Did you know that baseball and basketball have the highest incidence of sports-related dental injuries in children ages 7-17 than any other sport?
Mouthguards are not required for participation in these sports, even though the National Federation of State High School Association’s Sports Medicine Advisory Committee recommends that athletes should wear a mouthguard if playing a sport with a bat, ball or stick.
How Mouthguards Work
Before high school football players were required to wear mouthguards and facemasks, 50% of players’ injuries were oral-facial. Now they represent less than 1% of injuries. This is because a mouthguard helps absorb the shock from a blow to the face that might otherwise result in an injury to the mouth or jaw. It can limit the risk for chipped or broken teeth, internal damage to a tooth, tooth loss, and even a broken jaw. A mouthguard also can protect the soft tissues of your cheek lining, tongue, and lips.
Choosing a Mouthguard
Ideally, a mouthguard should be protective, comfortable, resilient, tear resistant, odorless, tasteless, not bulky, cause minimal interference with speaking and breathing, and have excellent retention.
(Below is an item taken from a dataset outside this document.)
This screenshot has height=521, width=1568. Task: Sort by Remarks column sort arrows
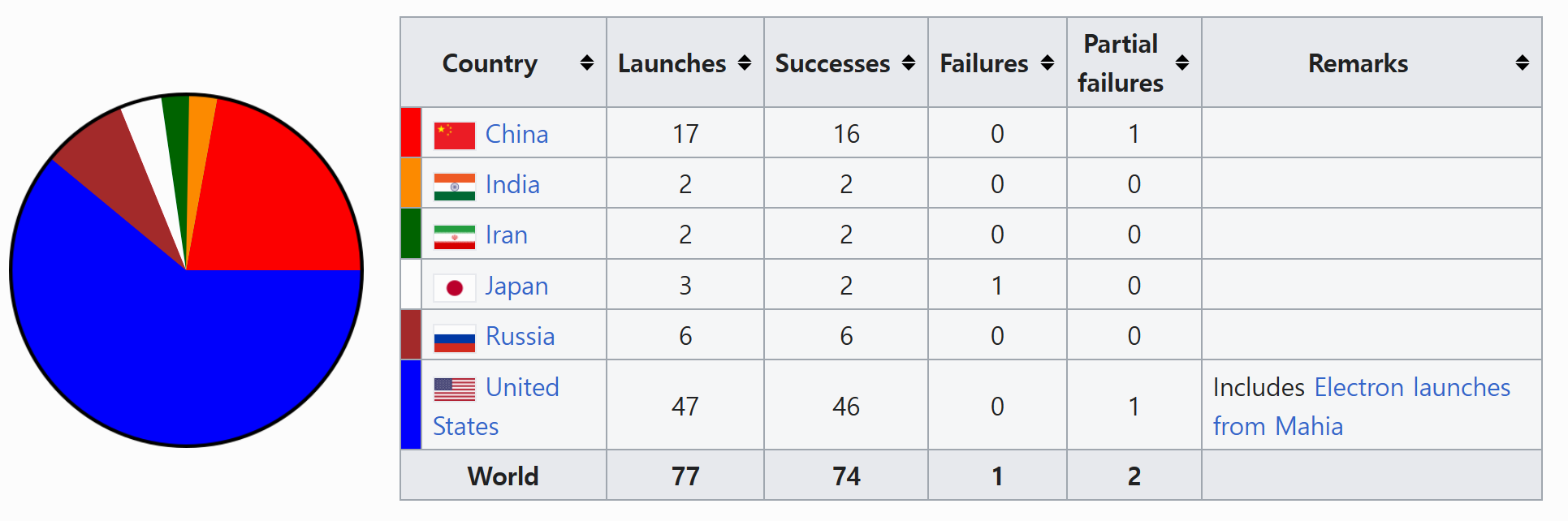click(x=1523, y=63)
There are three basic types of mouthguards available:
- Stock mouthguards are relatively inexpensive and have a pre-formed shape. But since the fit can’t be adjusted, they’re less effective than a fitted option. And, sometimes they don’t stay in place, which may cause impediments in breathing and speech.
- Boil-and-bite mouthguards can be purchased at many sporting goods stores and can be molded to the individual’s mouth, usually by boiling the mouthguard in hot water to soften the plastic.
- Custom-made mouthguards are considered the best option. Since your dentist makes them from a mold of your teeth, they fit tightly and correctly. Although a custom mouthguard is the most expensive option available, it’s a solid investment when compared with the thousands of dollars in dental work it can take to replace a lost tooth.
Wear Mouthguards During Practice & Games
Although mouthguards are only mandatory for some youth sports, such as ice hockey, football and lacrosse, dental professionals recommend they be worn for all athletic activities where there is a strong potential for contact with other participants or hard surfaces. This includes baseball, basketball, bicycling, boxing, gymnastics, martial arts, skate boarding, soccer, softball, surfing, volleyball, water polo and wrestling.
It’s also important for young athletes to get in the habit of wearing mouthguards whenever they participate in sports. According to Safe Kids USA, most organized sports-related injuries occur during practice rather than games.